Ленинградцы не обманывают себя. Они получили эту медаль в дни затишья, которые не будут долгими. Если враг не в силах наступать — мы будем наступать на врага. Мы заставим его выпить до конца всю чашу поражения, чтобы он замертво свалился с ног. Мы выбросим его из-под Ленинграда.
Город на Неве, в старину — Петербург, был не только губернским городом. Он был столицей империи. Потом он стал не просто революционным городом. Он стал колыбелью революции. Он стал не только гордостью и любовью России, а гордостью и любовью передового человечества. За него он сражается уже семьсот дней.

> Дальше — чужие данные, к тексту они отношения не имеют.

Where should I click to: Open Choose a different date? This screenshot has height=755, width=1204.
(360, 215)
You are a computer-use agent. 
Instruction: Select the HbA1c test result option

На площади Жертв Революции, посреди нашего города, стоит памятник погибшим за революцию. Среди надписей там есть и такая, в которой написано: «Они пали, не жалея жизни за род человеческий». Слова «род человеческий» сейчас перечеркнуты раскаленным осколком фашистского снаряда. Человеконенавистнический гитлеровец мог зачеркнуть эти слова раскаленным металлом своей злобы, но он не мог убить своего главного врага — род человеческий, к которому принадлежат и гордые сознанием своей правды ленинградцы. Род человеческий жив, он борется, и он победит мертвящий живой призрак фашизма, поднявшийся из мрака могилы. Грядущие поколения должны быть свободны от этого призрака, и они будут свободны!